Selon le groupe de défense des droits de l’Homme Yesh Din, au moins 30 maisons, 60 voitures, de multiples magasins, une mosquée et une école auraient été détruits par les partisans du mouvement pro-implantation dans le nord de la Cisjordanie, cette semaine. Il a noté toutefois que le nombre d’habitations et de voitures parties en cendres était probablement plus élevé.
La directrice du groupe, Ziv Stahl, a prétendu que l’incapacité – ou l’absence de volonté – de l’armée à prévenir les attaques des partisans du mouvement pro-implantation relevait « d’une politique internationale plus que d’une erreur ».
« L’armée a eu quatre mois après l’attaque de Huwara pour étudier comment gérer une telle situation, comment l’arrêter », a-t-elle dit. « Mais tout est arrivé en plein jour. Personne n’a été arrêté sur les lieux. Les résidents d’implantation ont pu faire tout ce qu’ils voulaient faire ».
Les militaires israéliens ont reconnu avoir échoué à empêcher les représailles contre « des Palestiniens innocents ».

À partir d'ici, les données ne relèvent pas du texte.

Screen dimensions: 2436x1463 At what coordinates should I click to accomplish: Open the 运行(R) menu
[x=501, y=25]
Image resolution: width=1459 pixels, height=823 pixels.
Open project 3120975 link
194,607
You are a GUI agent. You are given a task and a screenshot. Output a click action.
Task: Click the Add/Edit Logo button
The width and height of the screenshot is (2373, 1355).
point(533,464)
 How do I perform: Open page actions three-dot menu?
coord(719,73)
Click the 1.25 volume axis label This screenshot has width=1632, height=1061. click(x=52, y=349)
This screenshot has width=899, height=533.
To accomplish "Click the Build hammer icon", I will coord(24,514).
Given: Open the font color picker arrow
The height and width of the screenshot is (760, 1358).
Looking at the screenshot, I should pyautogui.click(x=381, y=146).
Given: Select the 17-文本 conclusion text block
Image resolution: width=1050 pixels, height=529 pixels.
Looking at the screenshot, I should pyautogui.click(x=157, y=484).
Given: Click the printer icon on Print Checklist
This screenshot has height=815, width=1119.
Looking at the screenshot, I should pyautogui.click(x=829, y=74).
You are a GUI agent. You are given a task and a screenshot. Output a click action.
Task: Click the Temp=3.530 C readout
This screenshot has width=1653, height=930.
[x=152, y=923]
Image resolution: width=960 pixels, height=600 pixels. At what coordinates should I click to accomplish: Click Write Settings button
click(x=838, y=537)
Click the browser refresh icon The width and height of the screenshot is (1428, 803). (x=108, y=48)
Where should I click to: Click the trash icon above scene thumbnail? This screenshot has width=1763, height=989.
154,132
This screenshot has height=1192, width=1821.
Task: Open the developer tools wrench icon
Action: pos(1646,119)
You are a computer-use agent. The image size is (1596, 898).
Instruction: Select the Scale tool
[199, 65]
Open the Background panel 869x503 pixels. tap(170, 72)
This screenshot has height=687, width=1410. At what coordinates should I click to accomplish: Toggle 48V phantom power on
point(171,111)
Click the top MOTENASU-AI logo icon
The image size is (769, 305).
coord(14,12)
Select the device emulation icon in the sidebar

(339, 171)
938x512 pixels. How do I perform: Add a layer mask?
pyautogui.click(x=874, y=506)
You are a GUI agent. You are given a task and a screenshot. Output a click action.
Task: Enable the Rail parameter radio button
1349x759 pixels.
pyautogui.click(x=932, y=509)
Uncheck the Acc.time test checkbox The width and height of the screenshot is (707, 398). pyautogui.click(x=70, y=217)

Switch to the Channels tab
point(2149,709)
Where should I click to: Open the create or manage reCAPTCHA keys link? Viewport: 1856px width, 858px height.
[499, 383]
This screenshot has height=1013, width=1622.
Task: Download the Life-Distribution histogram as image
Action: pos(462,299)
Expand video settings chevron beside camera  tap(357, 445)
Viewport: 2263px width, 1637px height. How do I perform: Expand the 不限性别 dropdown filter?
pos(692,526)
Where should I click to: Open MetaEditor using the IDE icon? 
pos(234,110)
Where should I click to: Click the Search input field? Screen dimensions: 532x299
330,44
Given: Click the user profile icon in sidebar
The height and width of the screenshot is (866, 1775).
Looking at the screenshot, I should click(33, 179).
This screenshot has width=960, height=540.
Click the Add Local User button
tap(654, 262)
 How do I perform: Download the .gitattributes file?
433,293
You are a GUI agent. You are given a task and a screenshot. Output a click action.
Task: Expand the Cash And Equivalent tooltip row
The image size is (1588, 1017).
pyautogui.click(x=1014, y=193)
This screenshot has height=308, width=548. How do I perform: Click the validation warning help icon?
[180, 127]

Hagari a qualifié le déchaînement de violences de mercredi dans la ville cossue et habituellement tranquille de Turmus Ayya « d’événement horrible ». Il a déclaré que l’armée renforçait sa présence dans le secteur.
« C’est un événement grave que nous aurions dû prévenir et nous avons échoué à le faire », a dit Hagari aux journalistes, ajoutant que les forces de sécurité s’étaient attendues à la descente de résidents d’implantation du mouvement pro-implantation israéliens dans des villes palestiniennes après les funérailles des victimes de l’attentat terroriste palestinien.
D’autres vidéos de Turmus Ayya ont montré un groupe de jeunes voyous ouvrir le feu, apparemment au hasard, en direction d’habitations palestiniennes.
Ces violences contre les Palestiniens, dans les localités de la Cisjordanie, ont continué jeudi soir. Des résidents ont fait savoir que des extrémistes pro-implantation avaient jeté des pierres en direction des villages du nord de Ramallah et du sud de Hébron et qu’au-moins six personnes ont été blessées.
Hagari, le porte-parole de Tsahal, a réclamé la retenue. Lorsqu’il a été interrogé sur le message qu’il souhaitait transmettre aux Palestiniens inquiets à l’idée de connaître de nouvelles attaques et qui sont placés sous le contrôle sécuritaire israélien, il a noté que les forces de sécurité « font tous les efforts qui sont en leur pouvoir ».
« Nous avons la responsabilité de cette zone », a-t-il dit. « Ça fait partie de notre travail ».